Aim of the task:
Among the entries that follow, the required portion opens with the line containing "This screenshot has" and closes with the line containing "The width and". Give that portion again exactly, and nothing else.

Source data:
————————
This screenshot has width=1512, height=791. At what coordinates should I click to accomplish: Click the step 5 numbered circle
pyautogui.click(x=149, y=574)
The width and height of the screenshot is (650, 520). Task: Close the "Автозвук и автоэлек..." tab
————————
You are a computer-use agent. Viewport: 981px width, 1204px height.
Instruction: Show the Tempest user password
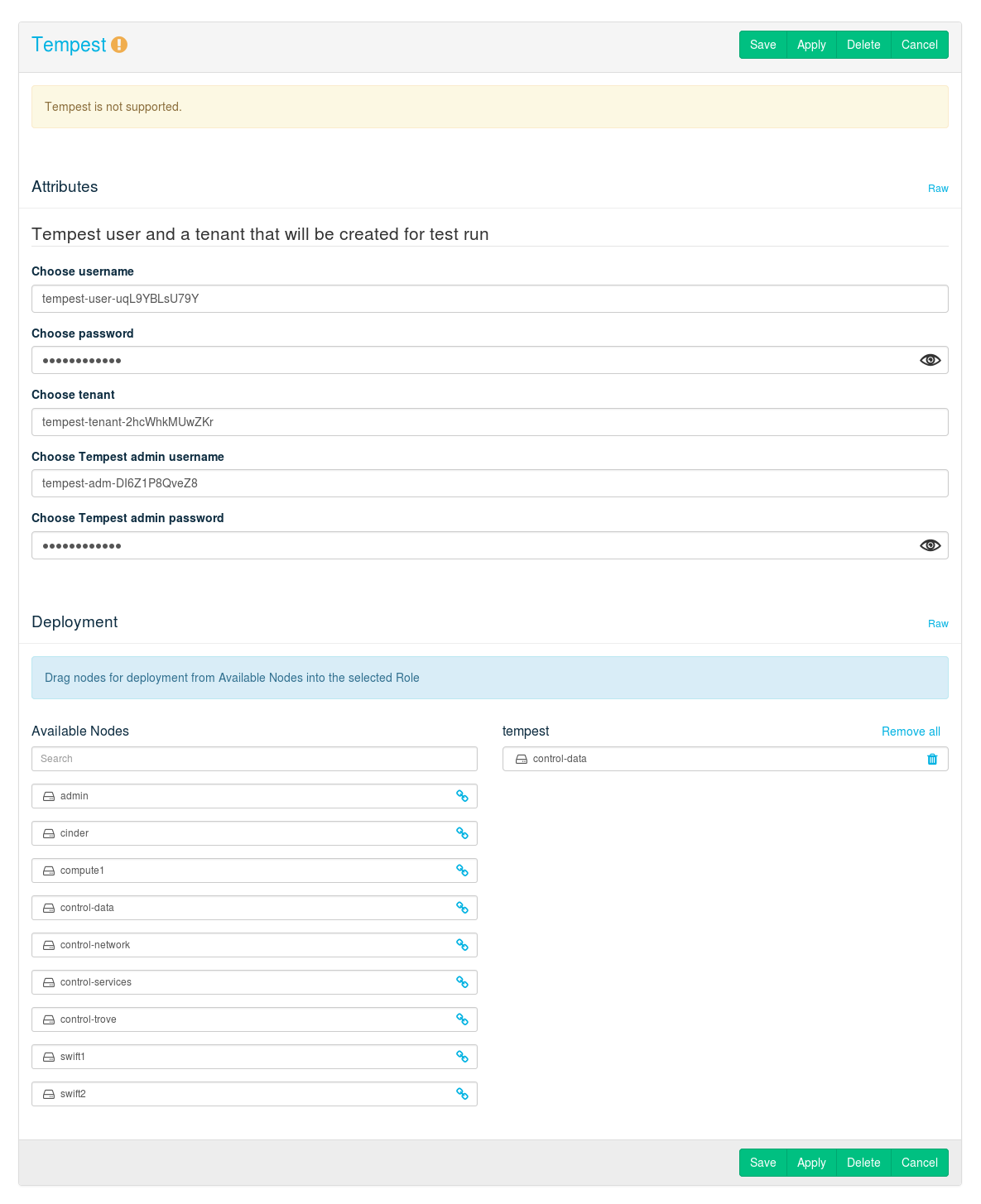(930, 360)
————————
The answer:
This screenshot has width=1512, height=791. At what coordinates should I click to accomplish: Click the step 5 numbered circle
pyautogui.click(x=149, y=574)
The width and height of the screenshot is (650, 520). Task: Close the "Автозвук и автоэлек..." tab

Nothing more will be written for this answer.